§ Passage shown
● ● ● ●
The technical approach matters here. DeepSeek skipped the expensive supervised fine-tuning that OpenAI relies on, instead dropping models straight into reinforcement learning. The result: chain-of-thought reasoning learned through trial and error, at a fraction of the compute cost. OpenAI spent $700,000 daily in 2023 on infrastructure alone, with 2024 projections nearing $7 billion annually.
Whether DeepSeek's approach proves durable remains an open question. But it's already forced responses: OpenAI introduced GPT-4o Turbo at reduced cost, and Google pushed its Flash series. The price war is now structural.
Enterprises are actually using this stuff
The timing aligns with a surge in enterprise adoption. ChatGPT now serves more than 800 million users every week, and this rapid consumer adoption has created a powerful flywheel, accelerating the pace at which AI is being brought into work and professional settings.
According to McKinsey's latest survey, 78% of survey respondents reported AI use by their organizations, up from 55% in 2023. The number reporting generative AI use in at least one business function more than doubled, from 33% to 71%.
But the real action is in departmental spending. Departmental AI spending hit $7.3 billion in 2025, up 4.1x year over year. Coding is the clear standout at $4.0 billion, making it the largest category across the entire application layer.
● ● ● ●
§ Data shown
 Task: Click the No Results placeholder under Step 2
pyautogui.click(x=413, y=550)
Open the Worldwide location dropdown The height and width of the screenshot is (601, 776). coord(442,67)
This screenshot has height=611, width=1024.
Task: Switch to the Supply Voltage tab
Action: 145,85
● ● ● ●
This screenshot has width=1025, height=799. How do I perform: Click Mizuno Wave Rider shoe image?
● ● ● ●
§ What you need to do
A. Reproduce the part of the passage on AI pricing and enterprise adoption starting at "The technical approach" and ending at "is now structural.".
B. Carry on writing the passage on AI pricing and enterprise adoption from the point where it stops.
The data has nothing to do with the passage on AI pricing and enterprise adoption.

§ Results for each task
A.
The technical approach matters here. DeepSeek skipped the expensive supervised fine-tuning that OpenAI relies on, instead dropping models straight into reinforcement learning. The result: chain-of-thought reasoning learned through trial and error, at a fraction of the compute cost. OpenAI spent $700,000 daily in 2023 on infrastructure alone, with 2024 projections nearing $7 billion annually.
Whether DeepSeek's approach proves durable remains an open question. But it's already forced responses: OpenAI introduced GPT-4o Turbo at reduced cost, and Google pushed its Flash series. The price war is now structural.

B.
JPMorgan Chase offers a case study in scale. The bank spends roughly $2 billion annually on AI development, and CEO Jamie Dimon said JPMorgan is saving roughly $2 billion every year from using AI in everything from risk management to customer service. That's break-even on a massive investment, and Dimon called it "the tip of the iceberg."
The bank's LLM Suite platform now reaches 250,000 employees, with half using it daily. In a CNBC demo, LLM Suite produced a credible five-page investment-banking deck for a meeting with Nvidia's leaders in about 30 seconds, work that would previously have taken junior bankers hours.
The catch
None of this comes without trade-offs. The ISG State of Enterprise AI Report found that in 2025, 31% of the use cases studied reached full production, which is double the amount compared to our 2024 study. But expectations that AI would cut costs and boost productivity are underdelivering.
JPMorgan's consumer banking chief told investors that operations staff would fall by at least 10% over five years as AI scales. That's the flip side of those efficiency gains.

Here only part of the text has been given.